Trade and Security Relations

Amidst global uncertainty and the ongoing war in Ukraine, Russia’s foreign policy priorities have shifted. China has emerged as Russia’s most crucial strategic partner since 2022. Bilateral trade between the two countries reached about $245 billion in 2024, a 66% increase from 2021. This surge is due to Russian energy exports redirected to China after Western sanctions and to Chinese exports of dual-use goods like telecom equipment and advanced machine tools. Chinese imports of Russian crude oil surged to $62.26 billion in 2024, a 54% increase from 2021. China now accounts for nearly 40% of Russia’s international trade, up from 2% before the war, highlighting the unprecedented economic interdependence between the two powers.

Russia primarily exports fossil fuels and raw materials, while China primarily supplies high-value manufactured goods, such as vehicles and electronics. This structural imbalance positions Russia as a resource supplier within the relationship, making it increasingly dependent on China’s economic power. The diversification of energy markets away from Europe and toward Asia, specifically India and China, has helped Russia absorb the shock of Western sanctions, but it also risks locking Moscow into a subordinate economic role.

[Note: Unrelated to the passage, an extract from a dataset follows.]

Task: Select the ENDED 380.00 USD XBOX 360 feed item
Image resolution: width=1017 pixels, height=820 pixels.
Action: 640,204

The growing economic reliance on China is evident in the defense and security sector. Since the invasion of Ukraine, joint military exercises between Russia and China have increased in frequency and size. From 2003 to 2025, a total of 90 joint drills were held, but 26 took place after February 2022, with 11 of them occurring in 2024 alone. In 2024, the two countries held their first joint naval patrol in the Arctic Ocean, involving coast guards and a joint aerial patrol that even entered the US air defense identification zone. Both countries also participated in ‘Exercise Joint Sea-2024’ in July last year. China also joined Russia’s largest naval exercise since the Soviet Union’s dissolution, Ocean-2024, involving over 90,000 troops and 400 ships across the Atlantic, Arctic, Pacific, Baltic, Barents, Japanese, Caspian, North, and Mediterranean seas.

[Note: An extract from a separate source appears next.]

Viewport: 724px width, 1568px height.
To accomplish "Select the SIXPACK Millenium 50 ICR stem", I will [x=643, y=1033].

In the arms trade domain, China has significantly reduced its arms imports from Russia in recent years, driven by its growing self-sufficiency in defense production. While Russia still accounted for 76 percent of China’s arms imports in 2023, the volume has declined, and China increasingly positions itself as a peer military power rather than a junior partner dependent on Russian technology.

Politically, the frequency and depth of high-level exchanges between the two countries are unparalleled. Between February 2022 and February 2025, Xi Jinping and Vladimir Putin met 10 times through in-person meetings or phone calls (the Victory Day Parade Meet on May 9, was the eleventh one). Their foreign ministers met or communicated almost monthly, coordinating closely at major international forums such as the G20, BRICS, SCO, and the UN. Chinese Foreign Minister Wang Yi and his counterpart Sergey Lavrov met 18 times, including bilateral visits and discussions on the sidelines of multilateral summits. Military leaders from both sides – such as Sergei Shoigu, Andrei Belousov, Zhang Youxia, Dong Jun, Li Shangfu, and Wei Fenghe – held 9 engagements during this period.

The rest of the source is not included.